Recce uses the "miners vs. prospectors" analogy to describe the organizational philosophy of data science teams. He argues that in a completely new domain, letting smart individuals explore on their own (prospector model) is superior to top-down centralized directives (miner model).
| Position | Analyst View | Key Data |
|---|---|---|
| Blue Apron | Risk Warning | At IPO, customer count and revenue appeared to rise, but after cohort-level decomposition, new customer retention declined and customer acquisition costs increased |
| Lululemon | Bullish (Case Study) | By inferring customer gender, the report observed a sustained increase in the proportion of male customers |
| Walmart | Risk Warning (Case Study) | 9% of customers contribute 50% of revenue; the Pareto distribution is steepening (rising customer concentration) |
| Amazon | Bullish (Case Study) | The Pareto distribution is flattening, indicating a broadening customer base—a healthier signal |
| Starbucks | Neutral (Case Study) | Data can measure the conversion rate of loyalty programs and the subsequent changes in spending after conversion |
| Home Depot | Neutral (Case Study) | When monthly data is strong, analysts tend to expect mean reversion rather than linear extrapolation |
| Whole Foods | Neutral (Case Study) | After Amazon's acquisition, price cuts triggered a "honeymoon period" effect, effectively reopening all stores |
1. "Machine learning is useless for predicting stock prices, but extremely useful for predicting business growth." (Recce) — Stock prices are non-stationary, driven by sentiment and institutional factors; business growth is stationary, as solid as a rock. This is the fundamental boundary of machine learning applications.

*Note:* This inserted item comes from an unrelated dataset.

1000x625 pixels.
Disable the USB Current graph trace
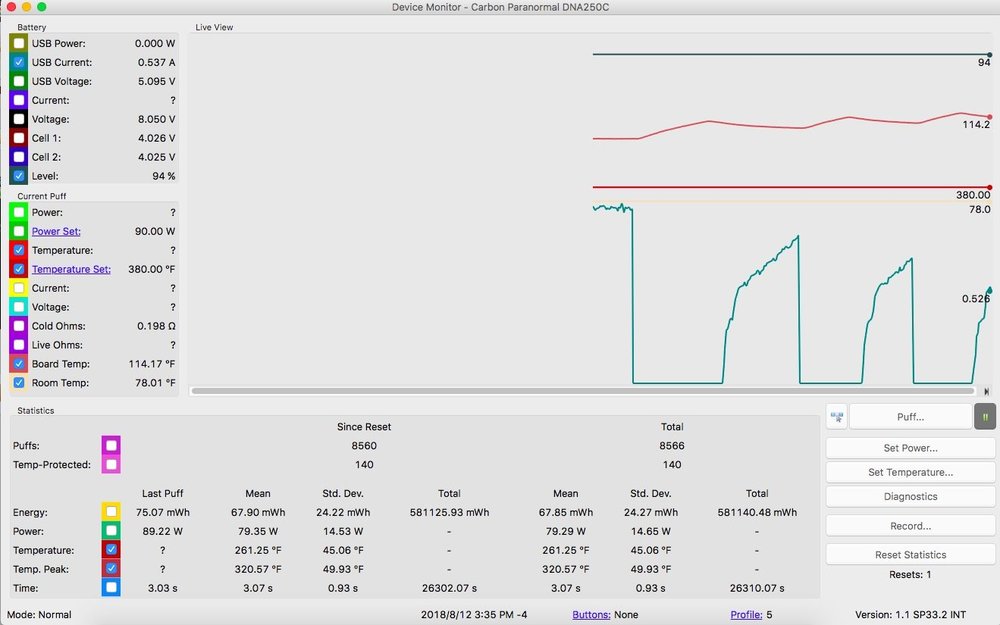(x=19, y=63)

2. "Predicting when a company will fail is far easier than predicting when it will achieve great success." (Recce) — The scope for failure is limited and patterns are identifiable (market share loss, customer deterioration); the scope for success is infinite and varies by case. This makes "identifying losers" a more viable strategy.
3. "Data has been commoditized, but information has not." (Recce) — Everyone can buy credit card data, but how to extract information from it (e.g., inferring consumer demographics, observing customer cohort changes) is the true moat.

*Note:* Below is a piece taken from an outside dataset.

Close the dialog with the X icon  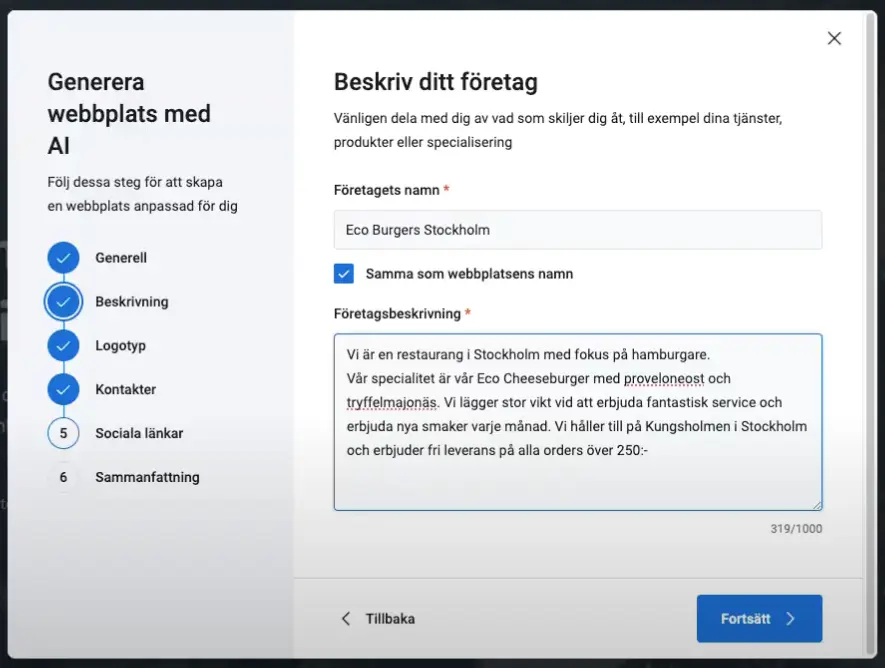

4. "If you only aggregate granular data into revenue figures, why do you even need granular data?" (Recce) — Most users only perform superficial aggregation; the real value lies in reconstructing the company dashboard: breaking it down by product, geography, customer cohort, and timeline.
5. "The direction of change in the Pareto distribution reveals corporate health more than revenue figures do." (Recce) — A steepening distribution at Walmart (rising customer concentration) is an unhealthy signal; a flattening distribution at Amazon (expanding customer base) is a healthy signal.
6. "The prospector model is superior to the miner model — in new domains, letting smart individuals explore independently is more effective than centralized directives." (Recce) — Short-cycle agile iteration, self-organization to select the best ideas, and rapid validation.
7. "If you say you like a company because of excellent management, what does 'excellent' look like? Tell me, and I can go find data to verify it." (Recce) — This is the key bridge connecting fundamental analysis with data science.
8. "The future is already here — it's just not evenly distributed." (Recce, quoting William Gibson) — Data science on Wall Street is still in its early stages; it will completely reshape the industry landscape within 10 years, and sell-side firms may be disrupted before buy-side firms.